Task requirements: Provide only the number of lines below in which the string "will" occurs.

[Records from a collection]
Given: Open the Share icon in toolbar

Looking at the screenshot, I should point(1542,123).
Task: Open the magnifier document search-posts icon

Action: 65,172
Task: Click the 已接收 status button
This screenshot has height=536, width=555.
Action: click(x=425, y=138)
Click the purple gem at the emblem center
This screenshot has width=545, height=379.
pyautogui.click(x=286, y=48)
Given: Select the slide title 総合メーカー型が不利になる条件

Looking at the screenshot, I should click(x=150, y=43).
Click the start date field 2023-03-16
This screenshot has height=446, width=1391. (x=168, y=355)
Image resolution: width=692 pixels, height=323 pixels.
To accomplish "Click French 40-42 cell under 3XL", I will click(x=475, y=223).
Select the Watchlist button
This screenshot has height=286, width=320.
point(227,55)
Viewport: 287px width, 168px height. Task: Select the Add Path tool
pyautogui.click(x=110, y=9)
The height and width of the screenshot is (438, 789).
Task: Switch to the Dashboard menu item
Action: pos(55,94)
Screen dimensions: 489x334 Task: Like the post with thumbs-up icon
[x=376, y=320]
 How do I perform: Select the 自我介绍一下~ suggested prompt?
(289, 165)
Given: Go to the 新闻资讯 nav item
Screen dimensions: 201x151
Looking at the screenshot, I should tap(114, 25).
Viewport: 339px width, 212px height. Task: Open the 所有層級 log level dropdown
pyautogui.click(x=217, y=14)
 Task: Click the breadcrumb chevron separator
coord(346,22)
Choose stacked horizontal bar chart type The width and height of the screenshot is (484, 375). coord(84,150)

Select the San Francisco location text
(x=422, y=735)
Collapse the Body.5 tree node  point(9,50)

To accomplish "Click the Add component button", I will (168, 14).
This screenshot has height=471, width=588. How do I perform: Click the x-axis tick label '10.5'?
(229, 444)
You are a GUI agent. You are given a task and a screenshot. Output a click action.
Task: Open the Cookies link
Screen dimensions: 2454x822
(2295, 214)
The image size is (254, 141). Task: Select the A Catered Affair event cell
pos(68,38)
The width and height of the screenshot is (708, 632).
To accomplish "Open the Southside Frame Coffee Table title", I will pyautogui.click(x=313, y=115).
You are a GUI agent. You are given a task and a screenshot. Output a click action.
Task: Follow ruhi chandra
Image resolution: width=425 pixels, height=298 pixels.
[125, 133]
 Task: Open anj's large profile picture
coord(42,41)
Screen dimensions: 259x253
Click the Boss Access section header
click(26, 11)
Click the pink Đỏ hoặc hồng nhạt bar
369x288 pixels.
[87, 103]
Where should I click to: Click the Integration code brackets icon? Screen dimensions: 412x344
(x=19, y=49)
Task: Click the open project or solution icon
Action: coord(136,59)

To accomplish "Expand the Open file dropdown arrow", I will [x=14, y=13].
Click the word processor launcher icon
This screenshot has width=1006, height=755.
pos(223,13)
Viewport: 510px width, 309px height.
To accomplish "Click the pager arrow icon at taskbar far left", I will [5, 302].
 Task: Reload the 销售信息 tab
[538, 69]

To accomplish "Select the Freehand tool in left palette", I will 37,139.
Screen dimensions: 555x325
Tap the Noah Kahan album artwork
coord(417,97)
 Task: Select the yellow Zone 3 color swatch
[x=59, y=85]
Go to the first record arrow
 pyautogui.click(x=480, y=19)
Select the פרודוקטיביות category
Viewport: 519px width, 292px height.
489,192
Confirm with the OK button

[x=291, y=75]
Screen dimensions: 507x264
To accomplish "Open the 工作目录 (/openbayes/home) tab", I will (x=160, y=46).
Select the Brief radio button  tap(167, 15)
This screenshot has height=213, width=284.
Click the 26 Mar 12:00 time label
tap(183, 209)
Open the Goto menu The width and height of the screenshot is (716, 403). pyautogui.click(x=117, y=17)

Result for this task: 7